ABSTRACT

This chapter introduces some of the scholarly contributions that have shaped sustainability’s definition. The purpose of this chapter is to highlight several of the major ideas that have added to the sustainability discussion. Environmental professionals, governments, companies, and NGOs develop and adopt approaches, methods, or concepts in the name of being more sustainable. Scholars use these material outcomes to develop research meant to determine whether in fact they have the potential to sustain our world for future generations or whether new ideas are needed to achieve sustainability. It is primarily within the academy that ideas are developed, questioned, and tested. These understandings in turn influence and inform practitioners, creating a give-and-take relationship between the two.

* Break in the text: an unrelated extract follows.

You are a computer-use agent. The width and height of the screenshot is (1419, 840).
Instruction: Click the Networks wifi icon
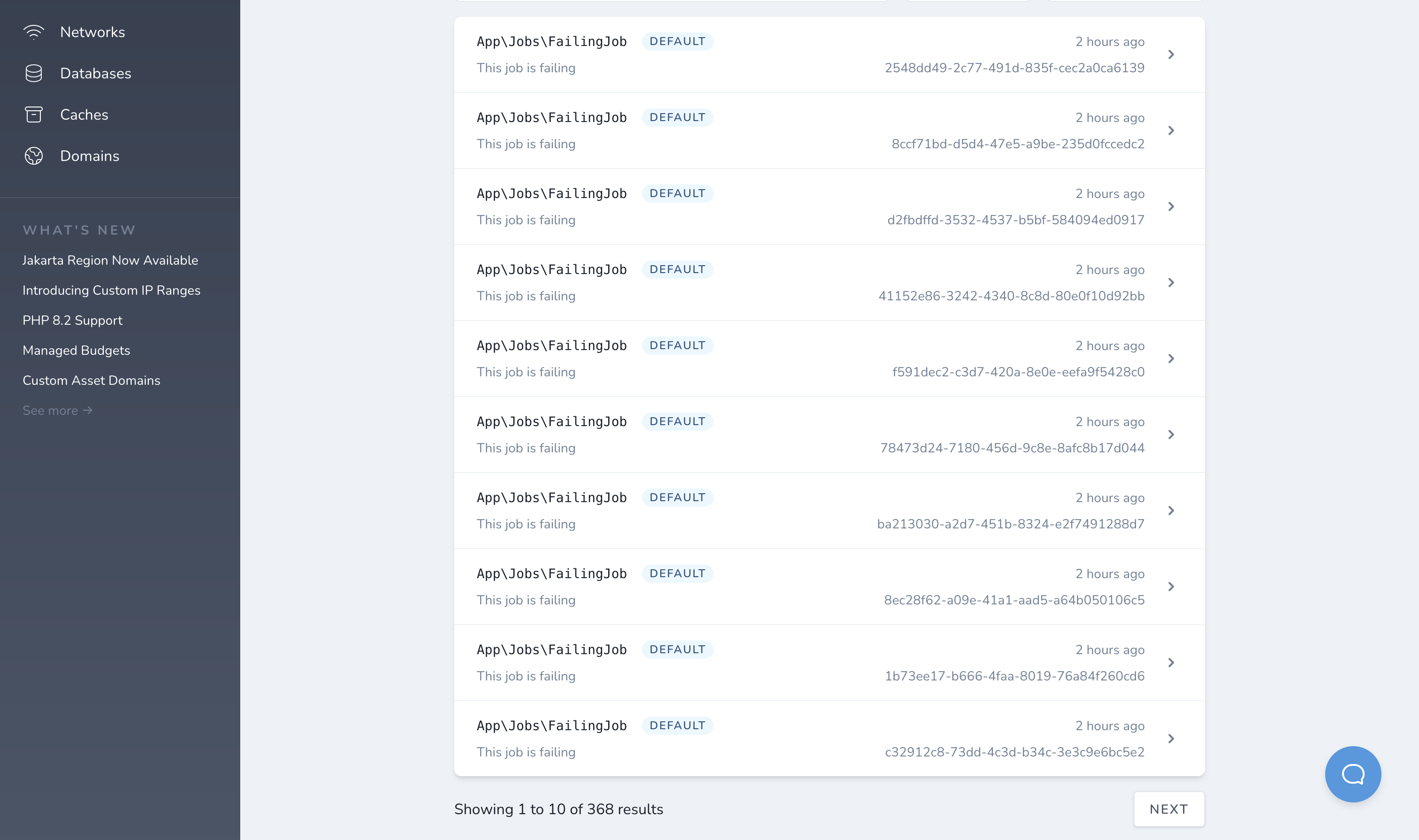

The academy has in this fashion influenced the concept of sustainable development and helped define sustainability. Our aim here is to introduce some of the more influential and popular ideas that have taken hold outside of the academy as well as within it. The term sustainability is multidisciplinary in both its use and its interpretation. Different disciplines have offered concepts and models that refine, add to, and/or reshape the basic Brundtland definition of sustainability, but this also contributes to the challenge of extreme breadth that we have mentioned in previous chapters. Perspectives from the fields of the natural sciences (notably biological sciences), economics, political science, sociology, psychology, and anthropology are examined.